The pounds 100,000 Lockinge, granted top-level status for the first time, features the return to action of a horse for whom great things are prophesied in the mile division this season and if he can dispose of his four rivals this afternoon then those hopes may be justified. The rising star is the Michael Stoute-trained Soviet Line, who ended last year's campaign with a splendid victory against decent international opposition in the valuable Hong Kong Bowl and has been putting in some eye-catching work on the Newmarket gallops recently.

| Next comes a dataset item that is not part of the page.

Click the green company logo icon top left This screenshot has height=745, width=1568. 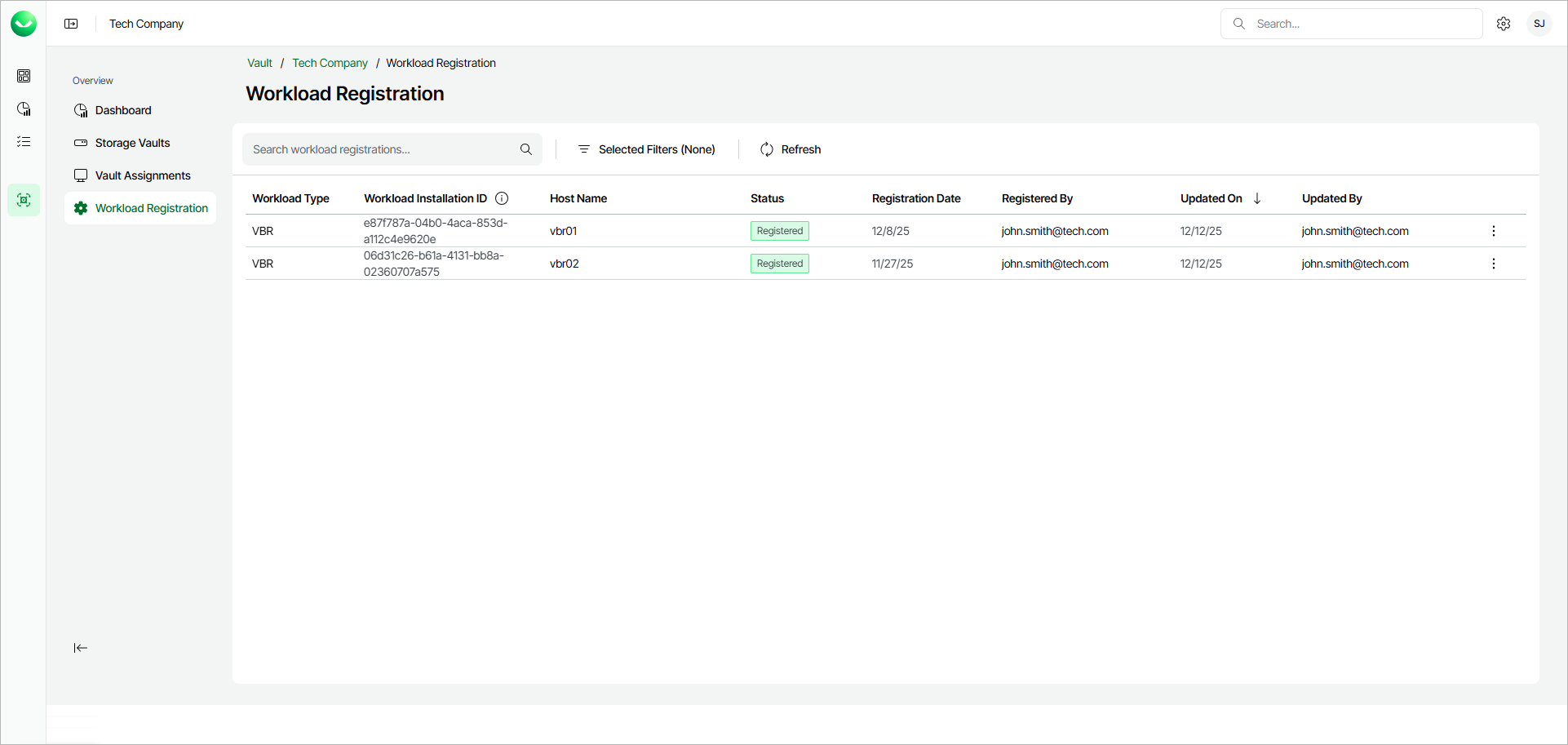[24, 24]
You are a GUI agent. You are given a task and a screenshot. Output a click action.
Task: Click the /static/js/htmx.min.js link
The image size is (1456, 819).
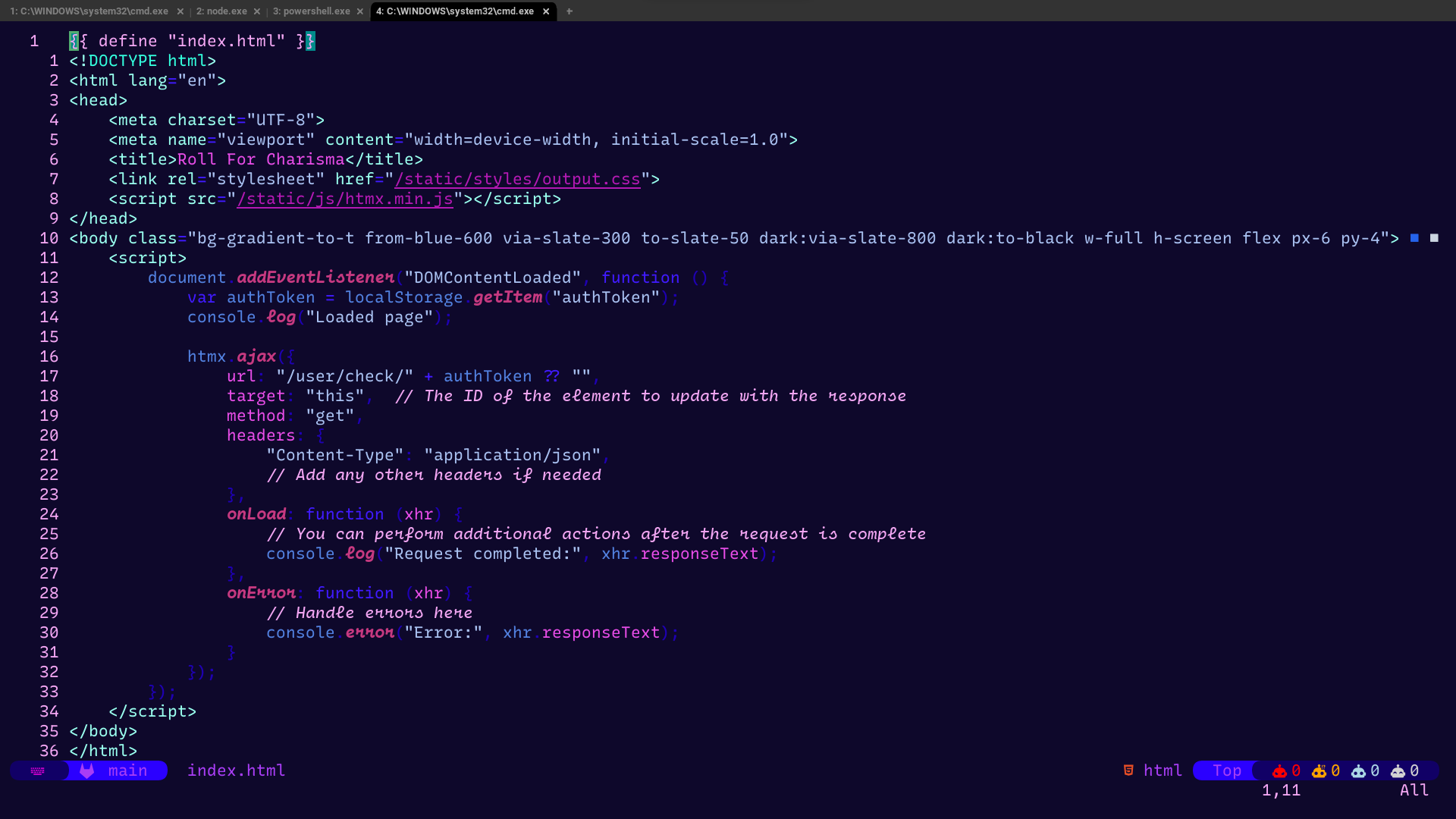click(345, 199)
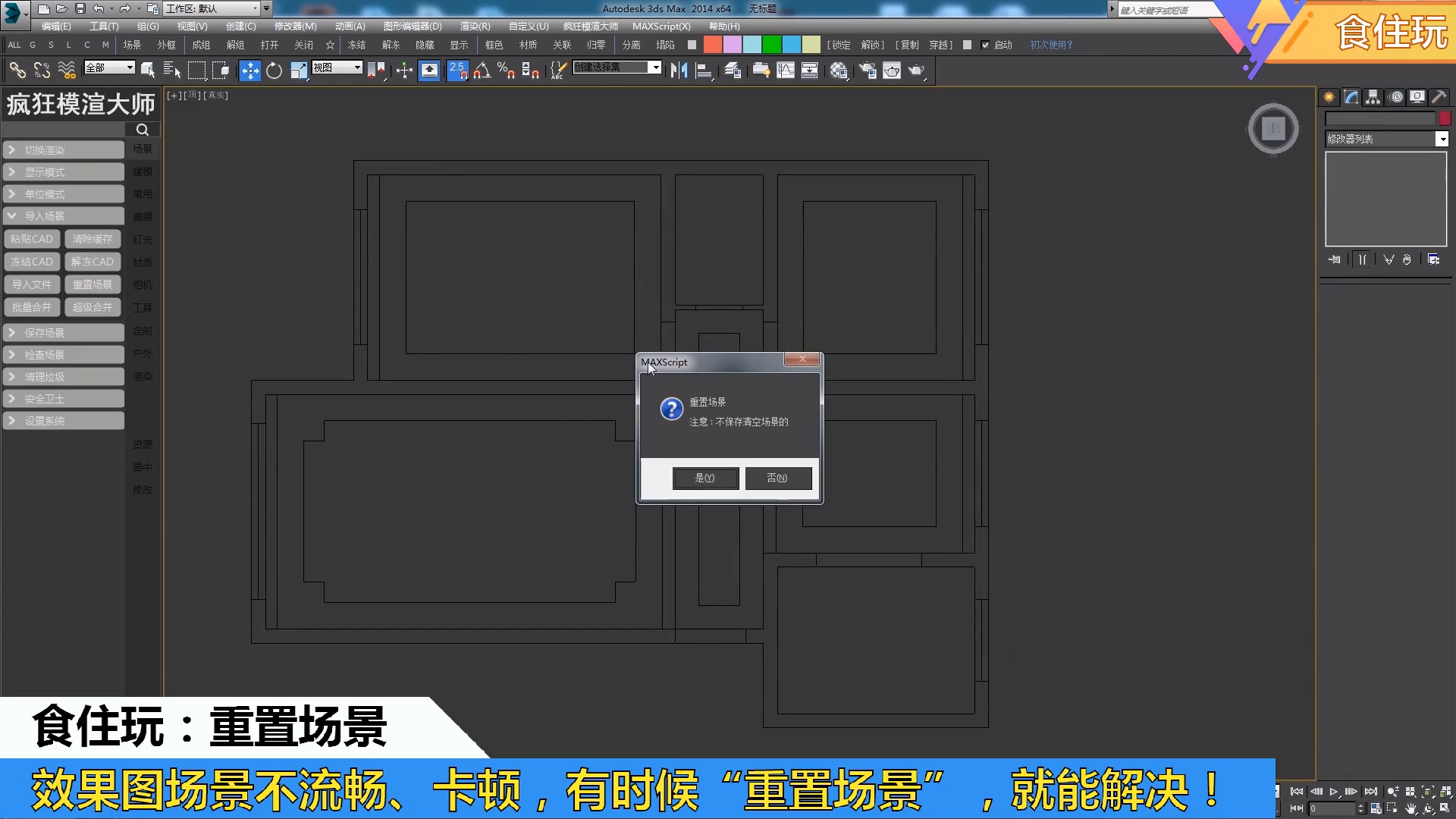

The five-year-old Soviet Line improved hand over fist last term, and his trainer, whose horses are running into form, considers him to be still on the upgrade. His last five runs yielded four wins and a badly ridden second, with one of today's rivals, Young Ern, behind him twice on the same terms.
The splendid six-year-old Muhtarram ran in seven Group 1 events last year for one win and six places, but most were over 10 furlongs and even with a pacemaker to ensure an end-to-end gallop he is likely, for all his class, to find a mile too sharp.
Young Ern will strip fit after a cosy Leicester win last month, but has been exposed as below top class and a fast-run race will test his stamina to its limit. Missed Flight, another consistent five-year-old, has excellent claims on his form with Green Tune (beat him a head) and Bigstone (beaten a short-head by him) in France last year and warmed up for today with a comfortable win in a Group 2 at Sandown three weeks ago.
Soviet Line is at his best coming from off the pace and with his favourite jockey, Walter Swinburn (the only one to win on him last year), in the saddle, his finishing speed should give him the edge in his first venture at the top level.
Newbury shares TV and Group 1 billing this afternoon with The Curragh, where the feature is the Irish 2,000 Guineas. British-trained horses have won five of the last six runnings, and once again the home side's defence, headed by Adjareli, looks weak.
The four raiders come from two yards and John Dunlop's first string Bahri, third to Pennekamp and Celtic Swing in the Newmarket Guineas, will start a worthy favourite. This handsome son of Riverman can head a clean sweep for the raiders and confirm his position as a leading three-year-old miler. The performance of Spectrum, sent over by Peter Chapple-Hyam, will be of enormous interest, for the unbeaten Rainbow Quest colt is on trial for the Derby.
Chapple-Hyam, who has won two of the last three Irish Guineas (with Rodrigo de Triano and Turtle Island) rates Spectrum highly and he won impressively on his seasonal reappearance. But he still lacks experience and may want further than a mile in top company and Bahri, with proven form in a Classic, makes more appeal.